DruidMurphy - Conversations on a Homecoming
The opening play of the DruidMurphy trilogy presents a vision of the failure of the Great Irish Dream, if ever there was such a thing.
Seen from the perspective of the 1970s when it was written, Conversations on a Homecoming is sparked by the return of Michael Ridge played by Marty Rea to a small town in the West of Ireland.
The details of the decade of his absence are related in Guinness and Jameson's veritas, with truths slowly emerging as the pub's inhabitants become less and less coherent.
The setting is beautifully realised by designer, Francis O'Connor as a pub that puts this play in a direct line between the works of JM Synge and Conor MacPherson.
For close to two hours, actor Michael spars with his old pals, carefully saying nothing of his glorious achievements across the water where the streets should be paved with gold but, for him, probably aren't.
His main catechist is Garrett Lombard's Tom, a poet-schoolteacher who seems to have done well for himself, but tied to ageing parents has limited aspirations. His failures are summarised by a 10-year engagement to giggly, good-natured Peggy played with scene-stealing humour by Eileen Walsh.
Things have gone little better for mechanic Junior (Rory Nolan) and estate agent Liam (Garrett Lombard), whose current commission is to sell the pub, which is run by a rather slow-witted old lady and her pretty, teenaged granddaughter.
Thereby hangs an allegorical tale, since the White House with its photo of JFK over the bar is actually owned by JJ, a contemporary of Michael who has long since drunk away the profits. His experiences suggest that JJ was part Jesus, part Kennedy.
However, as the upholder of the faith, he failed dismally, begging parallel questions about the Catholic Church in an age when atheism or mere neglect was becoming the norm.
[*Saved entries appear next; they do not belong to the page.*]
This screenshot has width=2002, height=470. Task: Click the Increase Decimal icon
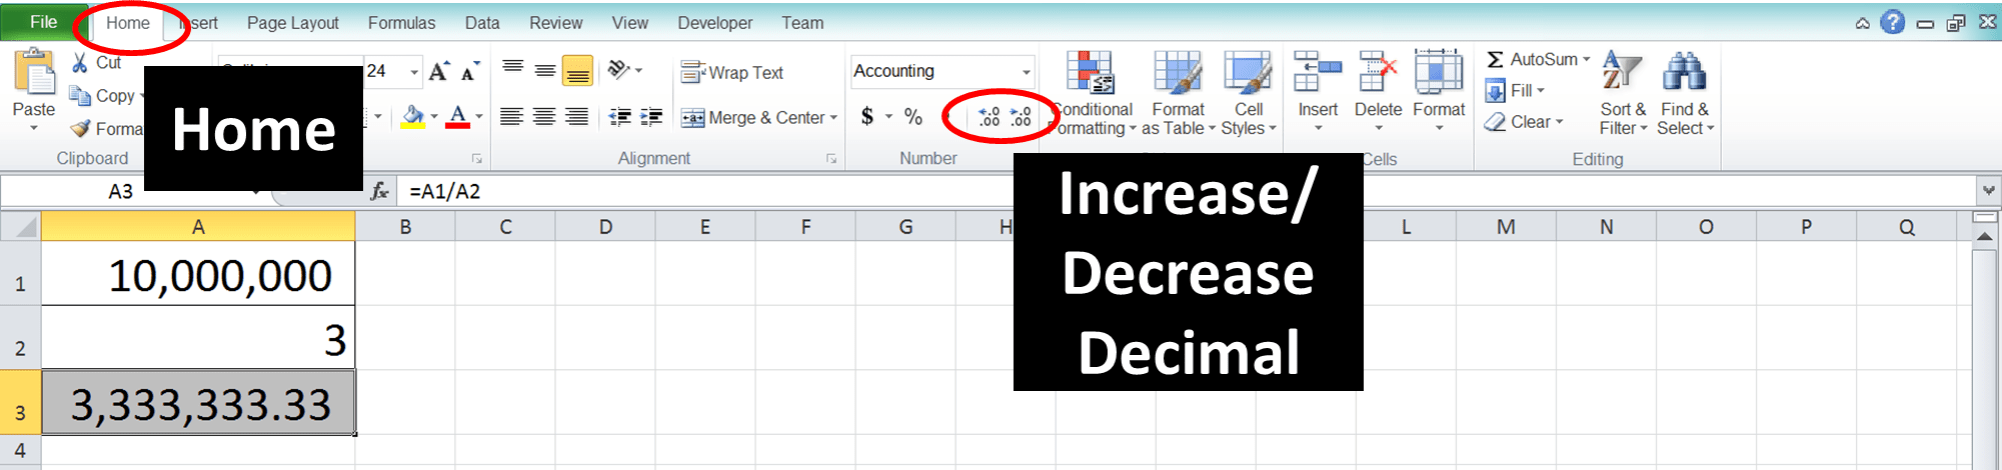(x=989, y=117)
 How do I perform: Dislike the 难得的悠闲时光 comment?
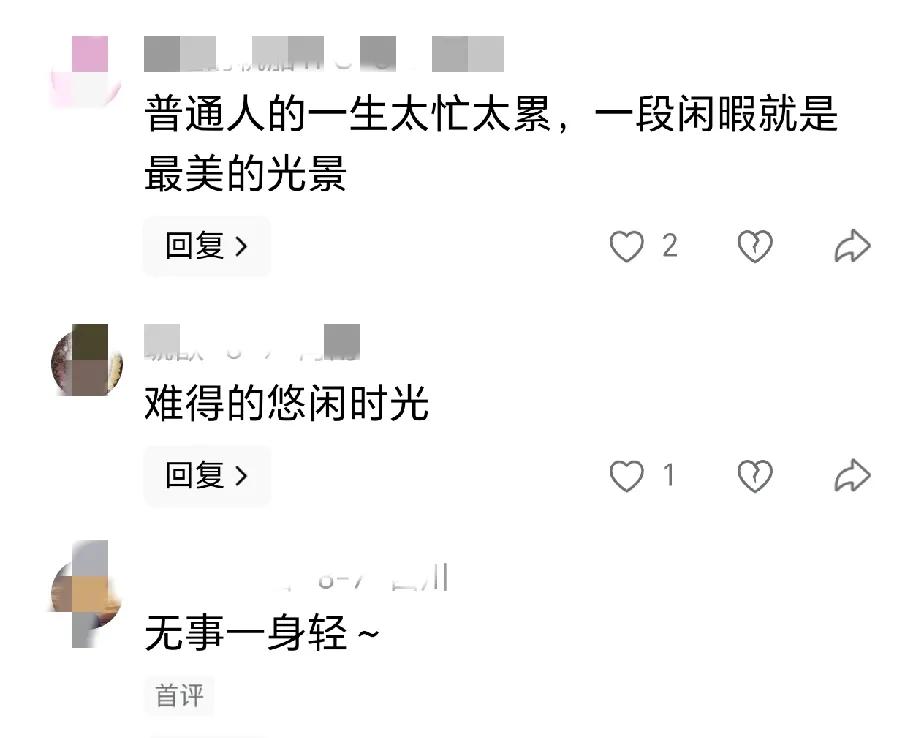point(755,476)
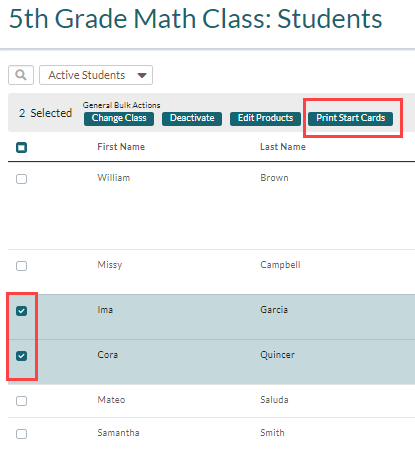Click the first name Cora
The height and width of the screenshot is (456, 415).
coord(108,355)
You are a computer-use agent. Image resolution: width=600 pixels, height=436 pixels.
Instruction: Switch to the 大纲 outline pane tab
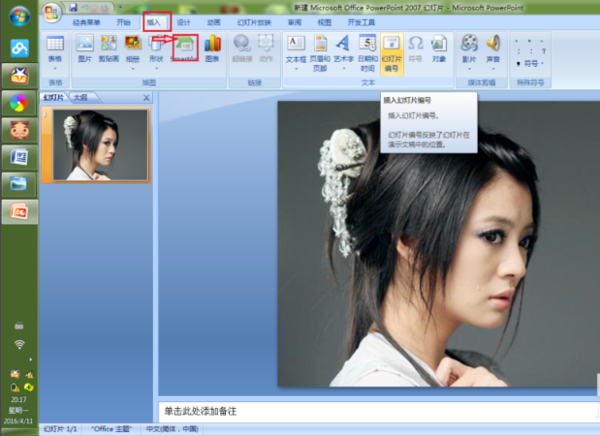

Garry Hynes's production has spells that feel too much like being stuck with a crew of drunken bores during a lock-in but is also makes some telling points about the insularity and sheer dullness of life in the backwaters of Ireland.
Conversations on a Homecoming also begs the question as to whether the emigrant escapees fared any better than those who stayed at home and concludes with an answer that is at best ambivalent and probably negative.
As one expects from Druid, the actors, led by Rea and Lombard with particularly strong support from Eileen Walsh, inhabit this play superbly, ensuring that the naturalism shines through.